Tuesday, 9 September 2025

From Data to Decisions: Building Trustworthy AI in Financial Services

A corporate picture of David Bull, Senior Consultant

David BULL

London City Skyline at sunset
Supporting AI Adoption
Ethical AI
Our RegTech Journey
The Path Forward

The Financial Conduct Authority (FCA) has five guiding principles for responsible artificial intelligence (AI) deployment. Introduced in their AI update, these are: safety, transparency, fairness, accountability, and contestability. Rather than introducing entirely new frameworks, the FCA is embedding these principles into existing regimes like the Senior Managers and Certification Regime (SM&CR) and Consumer Duty.

To encourage innovation, the FCA has launched initiatives such as the AI Sprint event. They brought together regulators, technologists, and financial institutions to explore practical use cases for AI. The forthcoming AI Live Testing programme will allow firms to trial AI solutions in a controlled setting, while the Digital Sandbox offers a collaborative environment for testing with synthetic data.

Data Governance and Compliance to Support AI Adoption

While AI often grabs the headlines, it’s data that underpins everything. Poor data quality can compromise even the most advanced AI models, leading to biased decisions, regulatory breaches, and reputational harm. Imagine an AI model ‘let loose’ on inaccurate or incomplete data! That’s why robust data governance is essential, not only for compliance but also for building trustworthy AI systems.

In one Customer Due Diligence (CDD) project, Talan Data x AI assisted a multinational bank in reconciling customer identity data across multiple jurisdictions. Our support ensured their compliance with both local and global anti-money laundering (AML) requirements. This involved creating a unified data model, implementing real-time validation checks, and establishing audit trails to support regulatory reporting.

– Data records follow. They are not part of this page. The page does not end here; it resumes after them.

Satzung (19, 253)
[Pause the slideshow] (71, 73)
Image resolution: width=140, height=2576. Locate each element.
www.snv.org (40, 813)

Another frequent challenge is conflicting consent data. For example, a customer might opt out of marketing communications via one channel but remain opted in on another due to fragmented systems. This inconsistency can lead to breaches of ePrivacy regulations, erode customer trust, and contravene the FCA’s principles of fairness and transparency. The solution lies in effective data management and governance.

In an ePrivacy-focused project for a major retail bank, we helped consolidate over 40 separate data stores into a single unified database containing every customer’s contact preferences and marketing permissions. These permissions can vary by channel (email, telephone, etc.) and product (credit cards, current accounts, loans, etc.), making customer contact decisions complex. Our solution streamlined this process, delivering clear benefits to both customers and the bank.

We also assist clients in building data lineage frameworks, which are critical for demonstrating how data flows through systems and how decisions are made. This is particularly important for AI applications, where regulators expect firms to explain how an algorithm arrived at a specific outcome. By embedding traceability and auditability into data pipelines, we enable firms to meet the FCA’s expectations around accountability and contestability.

Ultimately, good data governance isn’t just a compliance exercise, it’s a business enabler. It allows firms to innovate faster (including with AI), serve customers better, and build systems that are fair, transparent, and resilient.

Consumer Outcomes and Ethical AI

AI presents both an opportunity and a risk for fair and transparent consumer outcomes. The FCA has stressed that firms must ensure AI-driven decisions are explainable and contestable, particularly where they affect access to financial products. This includes having mechanisms for redress when AI decisions cause harm.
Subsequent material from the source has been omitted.